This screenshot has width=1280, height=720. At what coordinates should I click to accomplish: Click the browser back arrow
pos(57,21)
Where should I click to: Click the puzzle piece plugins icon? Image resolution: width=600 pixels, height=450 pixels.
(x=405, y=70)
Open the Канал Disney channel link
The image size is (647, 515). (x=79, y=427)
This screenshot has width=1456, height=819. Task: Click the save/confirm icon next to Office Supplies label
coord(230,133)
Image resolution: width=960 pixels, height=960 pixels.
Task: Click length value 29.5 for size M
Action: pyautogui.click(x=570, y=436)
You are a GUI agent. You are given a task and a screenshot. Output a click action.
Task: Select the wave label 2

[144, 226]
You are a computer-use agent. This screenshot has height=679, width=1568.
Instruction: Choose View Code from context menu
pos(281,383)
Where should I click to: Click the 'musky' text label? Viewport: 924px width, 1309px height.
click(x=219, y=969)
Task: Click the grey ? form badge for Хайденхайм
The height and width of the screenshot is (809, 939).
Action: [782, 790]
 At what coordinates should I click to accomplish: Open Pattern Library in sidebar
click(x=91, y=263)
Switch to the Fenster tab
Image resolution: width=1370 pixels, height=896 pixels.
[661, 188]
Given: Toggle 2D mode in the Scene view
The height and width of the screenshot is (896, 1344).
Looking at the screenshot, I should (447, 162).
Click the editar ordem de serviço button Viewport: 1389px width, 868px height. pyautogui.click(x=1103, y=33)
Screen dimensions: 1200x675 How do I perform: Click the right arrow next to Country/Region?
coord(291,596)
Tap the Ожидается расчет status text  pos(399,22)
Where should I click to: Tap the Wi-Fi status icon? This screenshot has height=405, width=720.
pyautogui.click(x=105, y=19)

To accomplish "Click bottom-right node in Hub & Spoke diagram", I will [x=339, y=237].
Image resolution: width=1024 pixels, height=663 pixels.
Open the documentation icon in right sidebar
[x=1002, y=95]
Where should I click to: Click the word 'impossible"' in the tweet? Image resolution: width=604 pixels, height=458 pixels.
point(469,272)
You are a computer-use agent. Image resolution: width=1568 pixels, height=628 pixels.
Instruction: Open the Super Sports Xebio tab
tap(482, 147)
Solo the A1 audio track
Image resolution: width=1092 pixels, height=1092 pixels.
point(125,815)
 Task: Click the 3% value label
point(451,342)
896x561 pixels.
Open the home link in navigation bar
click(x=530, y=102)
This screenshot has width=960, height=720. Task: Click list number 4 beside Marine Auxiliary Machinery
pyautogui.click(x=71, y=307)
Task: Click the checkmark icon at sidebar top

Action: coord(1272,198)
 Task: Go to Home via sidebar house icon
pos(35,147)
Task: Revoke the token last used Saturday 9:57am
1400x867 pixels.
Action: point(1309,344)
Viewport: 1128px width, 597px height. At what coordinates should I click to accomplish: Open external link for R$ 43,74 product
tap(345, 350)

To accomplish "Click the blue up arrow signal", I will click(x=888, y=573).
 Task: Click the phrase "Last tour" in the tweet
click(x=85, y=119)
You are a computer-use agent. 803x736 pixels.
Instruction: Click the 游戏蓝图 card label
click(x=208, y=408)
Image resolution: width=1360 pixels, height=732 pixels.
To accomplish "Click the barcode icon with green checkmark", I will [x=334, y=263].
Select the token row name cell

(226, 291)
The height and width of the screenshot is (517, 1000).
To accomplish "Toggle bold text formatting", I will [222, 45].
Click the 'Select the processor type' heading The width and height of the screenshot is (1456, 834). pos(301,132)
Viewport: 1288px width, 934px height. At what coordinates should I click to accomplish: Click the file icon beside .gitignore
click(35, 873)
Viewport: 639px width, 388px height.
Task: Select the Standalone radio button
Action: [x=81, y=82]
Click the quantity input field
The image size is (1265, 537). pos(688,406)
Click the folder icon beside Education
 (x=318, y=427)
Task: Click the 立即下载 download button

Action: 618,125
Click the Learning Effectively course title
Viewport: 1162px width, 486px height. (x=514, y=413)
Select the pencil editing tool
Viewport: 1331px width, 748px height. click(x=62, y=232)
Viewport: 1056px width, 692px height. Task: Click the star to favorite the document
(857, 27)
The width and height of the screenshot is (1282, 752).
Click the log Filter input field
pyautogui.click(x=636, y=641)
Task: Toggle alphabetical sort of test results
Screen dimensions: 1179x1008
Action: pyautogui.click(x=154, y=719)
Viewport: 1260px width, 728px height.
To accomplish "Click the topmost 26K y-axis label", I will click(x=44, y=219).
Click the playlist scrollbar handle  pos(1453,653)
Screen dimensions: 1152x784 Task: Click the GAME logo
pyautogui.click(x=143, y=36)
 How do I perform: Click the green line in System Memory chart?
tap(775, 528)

§ §

→ TASK BRIEF
All lines from the one with "Screen dimensions: 1179x1008" through the final line of the listing above are to be restated word for word; the lines before it are left out.

→ WRITTEN SOLUTION
Screen dimensions: 1179x1008
Action: pyautogui.click(x=154, y=719)
Viewport: 1260px width, 728px height.
To accomplish "Click the topmost 26K y-axis label", I will click(x=44, y=219).
Click the playlist scrollbar handle  pos(1453,653)
Screen dimensions: 1152x784 Task: Click the GAME logo
pyautogui.click(x=143, y=36)
 How do I perform: Click the green line in System Memory chart?
tap(775, 528)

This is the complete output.